Reputation: 3106
I have mysql table stored in dataframe_mysql
dataframe_mysql = sqlContext.read.format("jdbc").options(...
dataframe_mysql.registerTempTable('dataf')
groupedtbl=sqlContext.sql("""SELECT job_seq_id,first(job_dcr_content) as firststage,last(job_dcr_content) as laststage,
first(from_stage) as source, last(from_stage) as target , count(jid) as noofstages from dataf group by job_seq_id having count(jid)>1""" )
from pyspark.sql.functions import udf
from pyspark.sql.types import StringType, ArrayType
func1 = udf(fu1, StringType())
func2= udf(fu2, StringType())
res1=groupedtbl.withColumn('dcol',func1(groupedtbl.firststage,groupedtbl.lastage,groupedtbl.job_seq_id))
res2=res1.withColumn('lcol',func2(res1.dcol,res1.job_seq_id))
For the above code I see that even I issue a limit command:
lb=res2.limit(2).collect()
or the following command to only get results of one record:
labels.filter(res2.job_seq_id==5843064)
Instead of just working to get the two results in the first query or a single result in the second , it does a lot of unnecessary computations on other rows which wastes times even if only two rows are required. I can see this from the internal logs then even for just fetching two rows its computing 100s of rows and then retrieving the two result rows from them. I though that the DAG mechanism should've handle this but it seems it does not , am I wrong in this observation?
Upvotes: 3
Views: 997
Reputation: 330093
There are quite a few different problems here. Some are related to the data source you use, other to the query and finally there some introduced by using Python UDFs with Spark < 2.0.0.
Step by step:
with JDBC data source the only the simple predicates are pushed-down to the source. It means only conditions which are inside primary WHERE
clause (not inside HAVING
or other computed fields). Everything else including aggregations and limits happens inside Spark (see Does spark predicate pushdown work with JDBC?, More than one hour to execute pyspark.sql.DataFrame.take(4)).

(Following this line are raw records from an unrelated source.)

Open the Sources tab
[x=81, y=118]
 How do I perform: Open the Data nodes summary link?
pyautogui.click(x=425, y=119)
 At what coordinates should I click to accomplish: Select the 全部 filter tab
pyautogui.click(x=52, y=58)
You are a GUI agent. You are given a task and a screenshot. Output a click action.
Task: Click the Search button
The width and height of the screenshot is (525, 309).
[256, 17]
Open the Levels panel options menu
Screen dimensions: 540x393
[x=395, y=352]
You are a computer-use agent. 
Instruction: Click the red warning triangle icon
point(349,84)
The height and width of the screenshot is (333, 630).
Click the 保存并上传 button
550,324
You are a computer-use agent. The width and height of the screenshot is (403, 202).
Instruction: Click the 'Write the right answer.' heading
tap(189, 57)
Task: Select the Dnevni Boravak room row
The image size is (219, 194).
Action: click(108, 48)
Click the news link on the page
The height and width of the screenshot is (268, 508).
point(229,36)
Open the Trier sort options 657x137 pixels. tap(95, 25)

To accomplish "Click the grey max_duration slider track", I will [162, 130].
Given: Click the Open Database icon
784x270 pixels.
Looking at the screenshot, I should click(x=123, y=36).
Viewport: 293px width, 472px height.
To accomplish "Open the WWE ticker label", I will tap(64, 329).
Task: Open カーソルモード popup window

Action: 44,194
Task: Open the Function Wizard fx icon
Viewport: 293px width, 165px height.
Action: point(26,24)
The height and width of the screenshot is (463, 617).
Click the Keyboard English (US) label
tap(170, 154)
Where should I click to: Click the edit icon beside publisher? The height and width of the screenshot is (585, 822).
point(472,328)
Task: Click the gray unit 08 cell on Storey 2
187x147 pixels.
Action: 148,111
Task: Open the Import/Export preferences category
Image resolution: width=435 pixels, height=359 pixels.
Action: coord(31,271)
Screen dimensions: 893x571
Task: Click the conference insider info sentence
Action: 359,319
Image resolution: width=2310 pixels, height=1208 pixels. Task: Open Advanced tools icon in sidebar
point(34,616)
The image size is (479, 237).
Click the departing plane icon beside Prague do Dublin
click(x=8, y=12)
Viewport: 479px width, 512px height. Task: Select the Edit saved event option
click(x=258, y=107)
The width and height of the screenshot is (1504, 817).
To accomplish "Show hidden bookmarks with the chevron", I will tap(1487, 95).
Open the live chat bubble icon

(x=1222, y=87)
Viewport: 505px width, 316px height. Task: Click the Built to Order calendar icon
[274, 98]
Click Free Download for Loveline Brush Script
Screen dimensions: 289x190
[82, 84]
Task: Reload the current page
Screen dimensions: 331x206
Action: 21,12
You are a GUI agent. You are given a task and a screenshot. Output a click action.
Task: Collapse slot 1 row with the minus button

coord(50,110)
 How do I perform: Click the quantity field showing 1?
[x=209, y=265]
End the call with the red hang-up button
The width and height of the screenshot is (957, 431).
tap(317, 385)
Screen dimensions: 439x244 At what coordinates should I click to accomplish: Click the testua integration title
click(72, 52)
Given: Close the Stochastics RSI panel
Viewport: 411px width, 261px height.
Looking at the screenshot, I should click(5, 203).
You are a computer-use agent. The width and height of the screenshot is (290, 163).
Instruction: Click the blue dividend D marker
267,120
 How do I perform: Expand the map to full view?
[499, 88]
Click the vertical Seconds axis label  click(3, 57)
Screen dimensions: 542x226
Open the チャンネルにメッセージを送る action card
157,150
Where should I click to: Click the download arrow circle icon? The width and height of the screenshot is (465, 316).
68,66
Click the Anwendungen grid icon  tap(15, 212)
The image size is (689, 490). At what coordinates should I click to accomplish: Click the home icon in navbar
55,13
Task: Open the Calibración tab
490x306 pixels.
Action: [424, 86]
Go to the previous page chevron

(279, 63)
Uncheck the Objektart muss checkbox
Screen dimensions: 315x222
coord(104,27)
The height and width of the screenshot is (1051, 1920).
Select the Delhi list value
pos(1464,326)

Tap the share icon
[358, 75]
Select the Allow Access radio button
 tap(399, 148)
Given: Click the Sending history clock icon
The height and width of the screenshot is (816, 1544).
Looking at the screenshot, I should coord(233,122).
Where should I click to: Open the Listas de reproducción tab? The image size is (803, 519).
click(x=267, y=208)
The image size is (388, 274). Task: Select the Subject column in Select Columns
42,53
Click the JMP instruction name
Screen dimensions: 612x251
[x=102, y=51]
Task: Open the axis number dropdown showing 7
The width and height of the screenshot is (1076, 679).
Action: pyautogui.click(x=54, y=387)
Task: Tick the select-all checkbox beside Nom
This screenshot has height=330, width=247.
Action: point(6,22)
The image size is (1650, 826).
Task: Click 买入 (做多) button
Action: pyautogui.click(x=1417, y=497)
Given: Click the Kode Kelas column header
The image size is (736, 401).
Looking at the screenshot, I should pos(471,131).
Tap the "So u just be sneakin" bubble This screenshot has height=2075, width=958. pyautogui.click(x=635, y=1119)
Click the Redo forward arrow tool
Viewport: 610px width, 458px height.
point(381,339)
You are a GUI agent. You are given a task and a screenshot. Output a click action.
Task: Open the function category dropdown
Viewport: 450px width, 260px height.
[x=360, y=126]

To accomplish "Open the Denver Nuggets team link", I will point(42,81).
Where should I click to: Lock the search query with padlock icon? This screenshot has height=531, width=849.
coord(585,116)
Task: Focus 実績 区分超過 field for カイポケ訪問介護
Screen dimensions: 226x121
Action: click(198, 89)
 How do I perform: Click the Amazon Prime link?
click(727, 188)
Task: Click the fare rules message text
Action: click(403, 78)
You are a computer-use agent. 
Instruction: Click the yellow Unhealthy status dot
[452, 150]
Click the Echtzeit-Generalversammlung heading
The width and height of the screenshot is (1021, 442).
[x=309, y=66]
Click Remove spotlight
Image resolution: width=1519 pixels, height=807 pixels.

without explicit partitioning Spark has no apriori knowledge about data distribution. It means that any code that requires data aggregation will have to access all records. As a result limit
clause with aggregation can exist only after aggregation in the execution plan. This means that:
res2.limit(2)
cannot be optimized.
PySpark UDF in Spark < 2.0.0 introduce implicit breakpoints in the execution plan:
from pyspark.sql.functions import col, udf
options = ...
df = sqlContext.read.format("jdbc").options(**options).load()
df.printSchema()
## root
## |-- x: integer (nullable = true)
## |-- y: integer (nullable = true)
You can see that predicate is pushed down if there is no BatchPythonEvaluation
df.groupBy("x").sum("y").where(col("x") > 2).explain()
## == Physical Plan ==
## TungstenAggregate(key=[x#182], functions=[(sum(cast(y#183 as bigint)),mode=Final,isDistinct=false)], output=[x#182,sum(y)#192L])
## +- TungstenExchange hashpartitioning(x#182,200), None
## +- TungstenAggregate(key=[x#182], functions=[(sum(cast(y#183 as bigint)),mode=Partial,isDistinct=false)], output=[x#182,sum#197L])
## +- Filter (x#182 > 2)
## +- Scan JDBCRelation(...,point,[Lorg.apache.spark.Partition;@61ee5d1a,{...})[x#182,y#183] PushedFilters: [GreaterThan(x,2)]
but is not when add UDF
call, even though output is not used
identity = udf(lambda x: x)
df.groupBy("x").sum("y").withColumn("foo", identity(col("x"))).where(col("x") > 2).explain()
== Physical Plan ==
## Project [x#182,sum(y)#214L,pythonUDF#216 AS foo#215]
## +- Filter (x#182 > 2)
## +- !BatchPythonEvaluation PythonUDF#<lambda>(x#182), [x#182,sum(y)#214L,pythonUDF#216]
## +- TungstenAggregate(key=[x#182], functions=[(sum(cast(y#183 as bigint)),mode=Final,isDistinct=false)], output=[x#182,sum(y)#214L])
## +- TungstenExchange hashpartitioning(x#182,200), None
## +- TungstenAggregate(key=[x#182], functions=[(sum(cast(y#183 as bigint)),mode=Partial,isDistinct=false)], output=[x#182,sum#219L])
## +- Scan JDBCRelation(...,point,[Lorg.apache.spark.Partition;@61ee5d1a,{...})[x#182,y#183]
This behavior has been optimized in Spark 2.0.0.